> ACTION ITEM
Reproduce every entry below precisely; do not include the pictures.

> GIVEN RECORDS

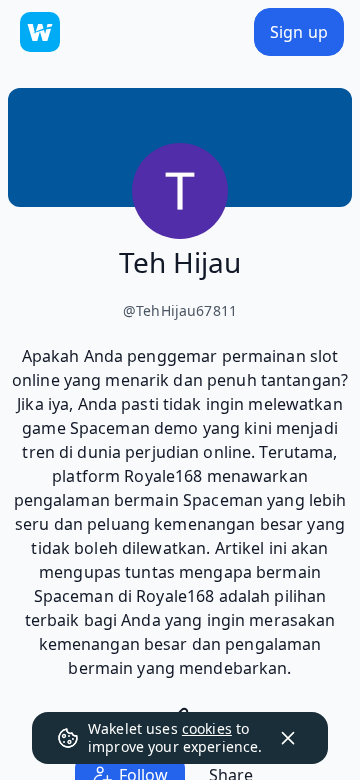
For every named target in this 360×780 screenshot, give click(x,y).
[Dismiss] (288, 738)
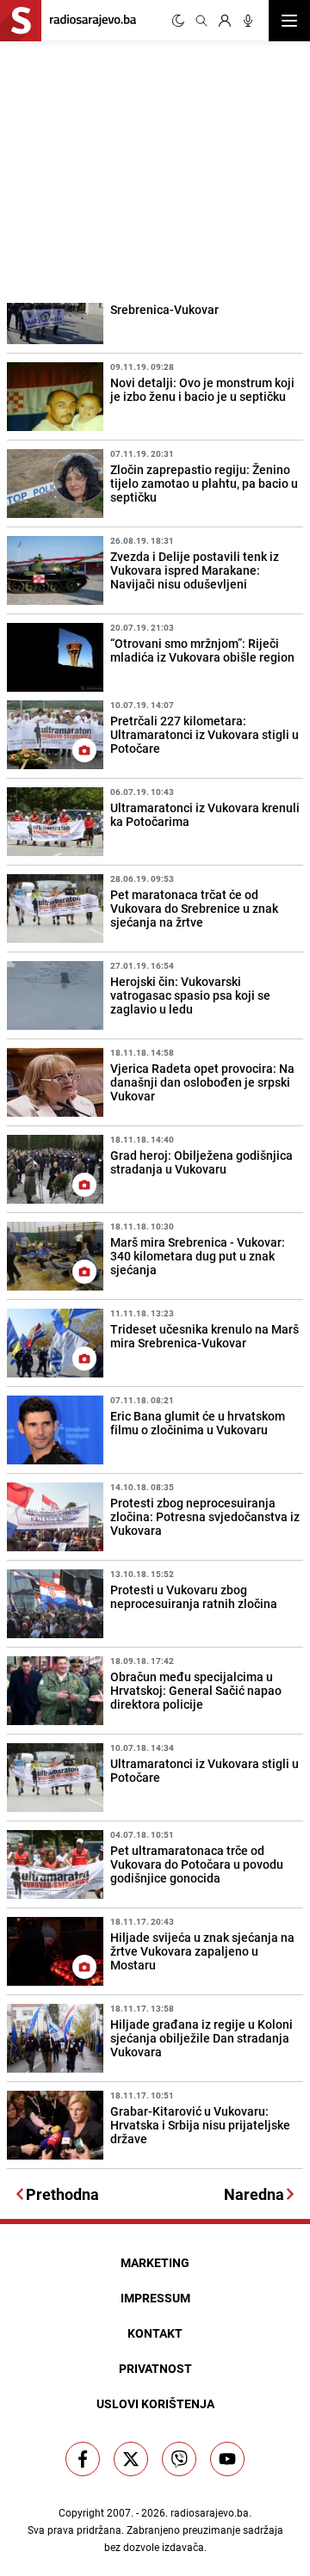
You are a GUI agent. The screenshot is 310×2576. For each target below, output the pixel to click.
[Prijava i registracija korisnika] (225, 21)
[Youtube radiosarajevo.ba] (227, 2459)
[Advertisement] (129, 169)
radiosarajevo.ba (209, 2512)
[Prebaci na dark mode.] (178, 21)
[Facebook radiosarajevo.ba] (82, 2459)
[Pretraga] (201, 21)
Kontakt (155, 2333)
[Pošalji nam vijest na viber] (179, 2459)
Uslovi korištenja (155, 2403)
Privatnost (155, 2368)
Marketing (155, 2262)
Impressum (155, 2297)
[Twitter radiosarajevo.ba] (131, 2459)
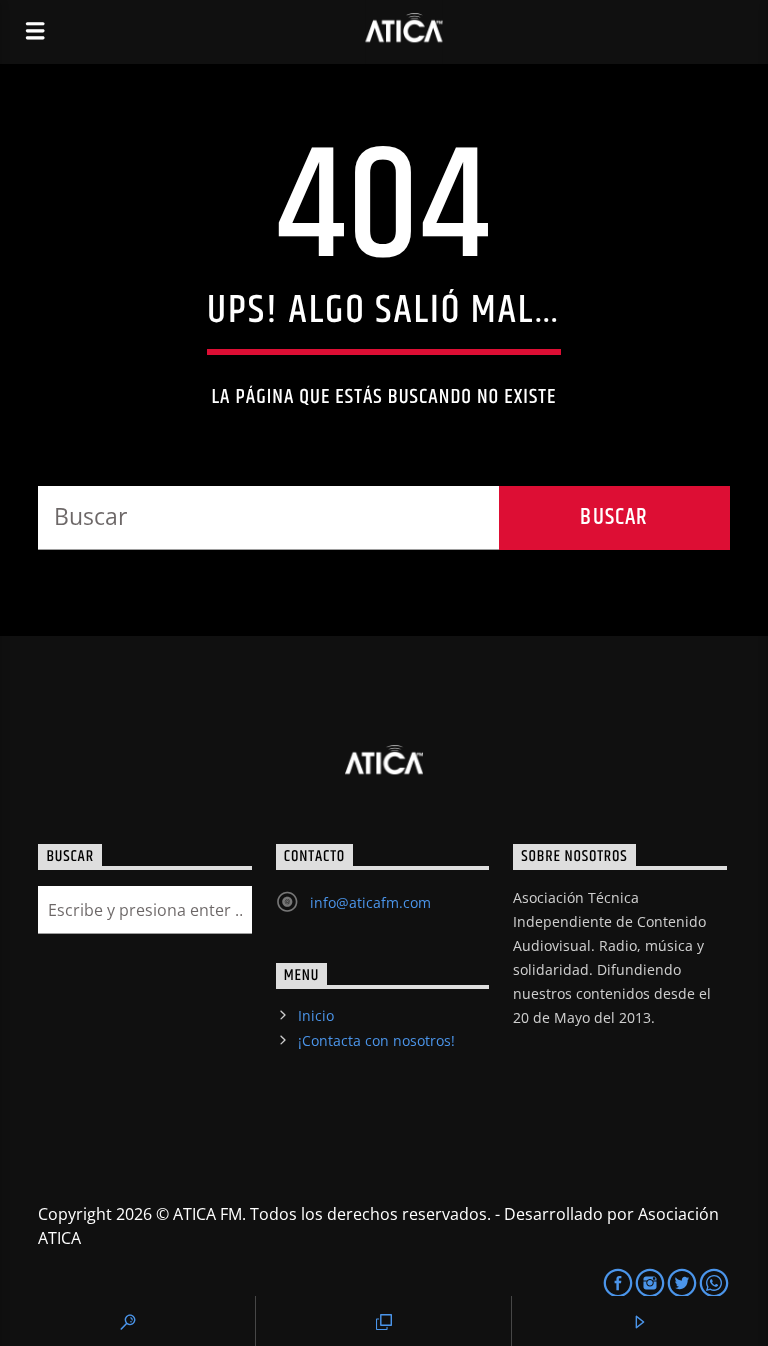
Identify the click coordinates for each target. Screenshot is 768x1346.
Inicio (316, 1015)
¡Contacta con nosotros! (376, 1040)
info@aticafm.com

> OUTPUT
For every named target in this 360×780 screenshot, give click(x,y).
[Dismiss] (288, 738)
You are a GUI agent. The screenshot is 310×2576. For each target below, output the pixel to click.
[Prijava i registracija korisnika] (225, 21)
[Youtube radiosarajevo.ba] (227, 2459)
[Advertisement] (129, 169)
radiosarajevo.ba (209, 2512)
[Prebaci na dark mode.] (178, 21)
[Facebook radiosarajevo.ba] (82, 2459)
[Pretraga] (201, 21)
Kontakt (155, 2333)
[Pošalji nam vijest na viber] (179, 2459)
Uslovi korištenja (155, 2403)
Privatnost (155, 2368)
Marketing (155, 2262)
Impressum (155, 2297)
[Twitter radiosarajevo.ba] (131, 2459)
Identify the click coordinates for each target. Screenshot is 768x1346.
Inicio (316, 1015)
¡Contacta con nosotros! (376, 1040)
info@aticafm.com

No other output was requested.